Investigation and Mechanism of Coumarin for Potential Anti-Epileptic Targets using in-vitro SH-SY5Y Cell Line, Molecular Docking, and Network Pharmacology-based Analysis

Epilepsy affects 1-2% of the world population. In about 30% of individuals with epilepsy, the etiology is unknown after ruling out genetic mutations, severe injury, and several other possible causes. In about 20-30% of epilepsy patients, anti-epileptic drugs fail to control the seizures. The general trend in epilepsy genetics research is towards an increasingly powerful genetic platform for investigating genomic sequence and structural variation. This pattern will inevitably result in a quick rate of genetics-related discoveries and have significant effects on our capacity to identify and forecast epilepsy and related illnesses. About one-third of epileptic patients do not receive enough seizure control from the current medications. To close this treatment gap, new alternatives are required. Since phenytoin, a commercially available antiepileptic medicine, has a significant adverse effect called hypoguasia, which results in a diminished sense of taste, coumarin may lessen this side effect in addition to its antiepileptic properties, which are supported by several in-silico and in-vitro studies.

The current study examined the potential anti-epileptic effects of coumarin using network pharmacology and in-vitro studies.

During the initial stage, information about the phytoconstituent and the target genes linked to epilepsy and Coumarin was collected from open-source databases and scholarly literature. These data were then analyzed to identify common targets between the phytoconstituent and epilepsy. A Protein-Protein Interaction (PPI) network was built using the Search Tool for Identifying Interacting Genes and Proteins (STRING) database based on these common targets. Then, the hub genes were identified according to the degree of connectedness by integrating the Protein-Protein Interaction (PPI) network into the Cytoscape software. The networks of disease, genes, and Coumarin were obtained by following the processes of network pharmacology. A cell line investigation included the Cytotoxicity Study (MTT assay), Ca²⁺ Expression assay, and Mitochondrial Membrane Potential (JC-1 dye).

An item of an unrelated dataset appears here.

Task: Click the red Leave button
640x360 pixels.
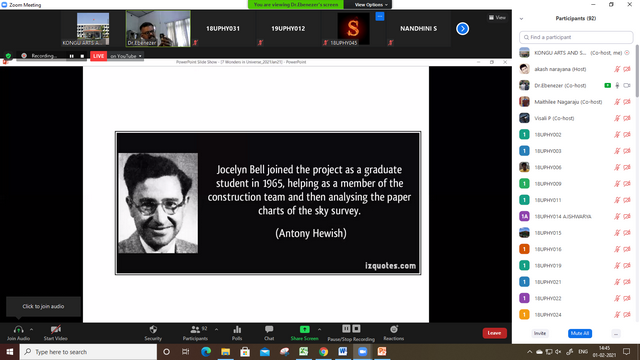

In the intracellular Ca²⁺ expression assay, the intracellular Ca²⁺ rate was highly enhanced in the toxic group and moderately in the co-treatment of the poisonous and sample groups, suggesting the neuroprotective effect of coumarin-containing liposomes (Coumarosome) against the pentylenetetrazol (PTZ) induction on Epilepsy model. Also, a membrane potential dye (JC-1) ratio of pentylenetetrazol (PTZ)-treated cells was very low, 0.61 ± 0.12, whereas untreated cells showed a JC-1 ratio of 68.23 ± 36.37, respectively. It is suggested that coumarin-containing liposomes (Coumarosome) may have a better mitochondrial recovery rate. The evidence that this study exhibits antiepileptic activity comes from cell line research.

To investigate the possible molecular processes of coumarin, the current study combined network pharmacology with bioinformatics techniques as it may function as an anti-epileptic tool, and it contains the TAS2R38 gene, which is involved in the compound-target network of epilepsy during the initial stage. The prepared Coumarin-containing liposomes (Coumarosomes) were well dispersed. These observed results suggest the neuroprotective effect of coumarosomes against the PTZ induction or epilepsy model.

The obtained data demonstrate that coumarin efficiently suppresses epileptic effects produced by pentylenetetrazol (PTZ). Thus, coumarin-containing liposomes (Coumarosome) represent a high potential therapeutic value as an antiepileptic pharmaceutical agent for the treatment of epilepsy.